Vadinda masuk ke kelasnya dan kembali semenit kemudian. Ia meminjamkan buku catatannya saja. Cewek itu bilang, buku catatannya sudah merangkum hal penting dari buku cetak. Jadi lebih mudah untuk dipelajari. Aku mengangguk sambil mengucapkan terima kasih. Begitu keduanya masuk kelas, aku beranjak ke kelasku sendiri.
Namun, baru saja aku berbalik badan. Aku melihat Akila dan Axel di samping pintu kelas XI MIA 1. Axel sedang memegang susu taro. Tapi, Akila merengek memintanya. Aku bisa melihat raut keraguan di wajah Axel.
"Aku beli buat Pev," kata Axel.
"Pev lagi. Pevita lagi. Selalu kamu kalau beli susu taro inget dia. Terus kapan buat akunya?"
"Nanti kita beli setelah pulang sekolah, Honey."
"Nggak. Susu taro ini buatku aja."
"Tapi-"
"Honey, please deh. Pacarmu itu aku atau Pevita, sih?"
"Kamu," jawab Axel otomatis. "Oke, ini buatmu. Jangan marah lagi."
Di depan mataku, minuman yang biasanya Axel berikan padaku kini diserahkan secara sukarela ke cewek lain. Apa Axel tidak mempertimbangkan aku lagi di konstalasi hidupnya sebagai sahabat? Aku merasa tidak dihargai secara tak langsung. Tapi tak punya daya untuk mencegahnya. Mencegahnya? Miris sekali. Karena memang hak Axel untuk memberikan minuman pada siapa saja. Jika aku bisa request, cowok itu bisa memberikan minuman apa pun ke Akila, asal bukan susu taro.

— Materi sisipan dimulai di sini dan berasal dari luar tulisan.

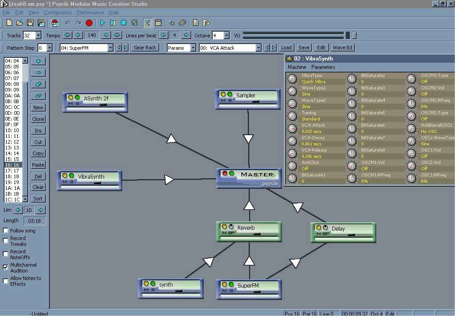Click the Stop playback icon
This screenshot has height=316, width=455.
124,23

Akila berbalik badan dan berjalan. Tatapan kami berserobok. Aku bisa melihat senyum kemenangan yang terukir di wajahnya. Ia senang bisa berada di atas langit bersama Axel. Kini, aku meragukan ucapan Axel soal melihat masa depan dari awan nimbostratus di tengah awan cirrus fibratus. Mungkin bukan aku yang ia lihat di gambaran masa depan, tapi cewek tengil tersebut.
Aku mencoba meredam kemarahan di dada dan segera bergegas masuk ke kelas. Saat sampai di bangkuku, aku tidak mengucapkan permisi. Tapi, Axel sendiri yang berdiri. Aku langsung duduk tanpa bicara. Mengabaikannya dan mencoba tekun membaca catatan Vadinda. Belum apa-apa saja, aku sudah pusing.
"Kamu baca buku catatan apa?" tanya Axel sambil menoleh ke arahku.
Seakan kejadian itu bukan masalah besar, Axel mengajakku berbincang. Ia memang tidak melihatku yang berdiri di kelas XI IIS 2 karena terhalang daun pintu terbuka dan posisiku yang agak tersembunyi. Tapi, seharusnya ada rasa bersalah yang berakar di dadanya. Dasar cowok tidak peka!
"Bukan apa-apa," kataku cuek.
"Oh, ya, kemaren aku ke Game Loop bareng Honey. Di sana keren banget, kamu harus ke sana sekali-kali, Pev," kata Axel antusias.
Sudah pernah! Aku ingin berteriak lantang di depan muka Axel. Tapi karena aku tahu itu tidak mengubah apa pun, aku memilih bungkam. Axel tidak tahu kegiatanku beberapa hari ini.
"Oh," kataku tak tertarik.
"Honey emang selalu tahu tempat-tempat keren. Kamu seharusnya berteman dengannya supaya gaul," kata Axel lagi.
Aku mendengarnya langsung tersentil. Songong. Lalu, aku tersentak sadar. Eh, sebentar. Aku berpikir sejenak. Honey itu artinya madu. Maksudnya, Axel jalan sama madu? Atau nama orang Honey? Tadi aku juga dengar Axel berkata begitu ke Akila. Apa maksudnya, sih? Axel meracau tak jelas, aku pusing mendengarnya.
"Honey siapa?" tanyaku konyol.
"Honey itu ya Akila. Panggilan sayang. Ia yang minta," jawab Axel.
Julukan! Astaga. Mereka punya julukan sekarang, sementara aku tidak. Setelah mendengarnya, aku bersandar pada tembok dan mengamati Axel. Cowok itu masih orang yang sama. Tapi, pikirannya sudah berbeda. Ini karena Akila mendiktator otaknya. Aku pun berpaling ke jendela di sebelahku persis. Kenapa sih Axel semakin berubah asing?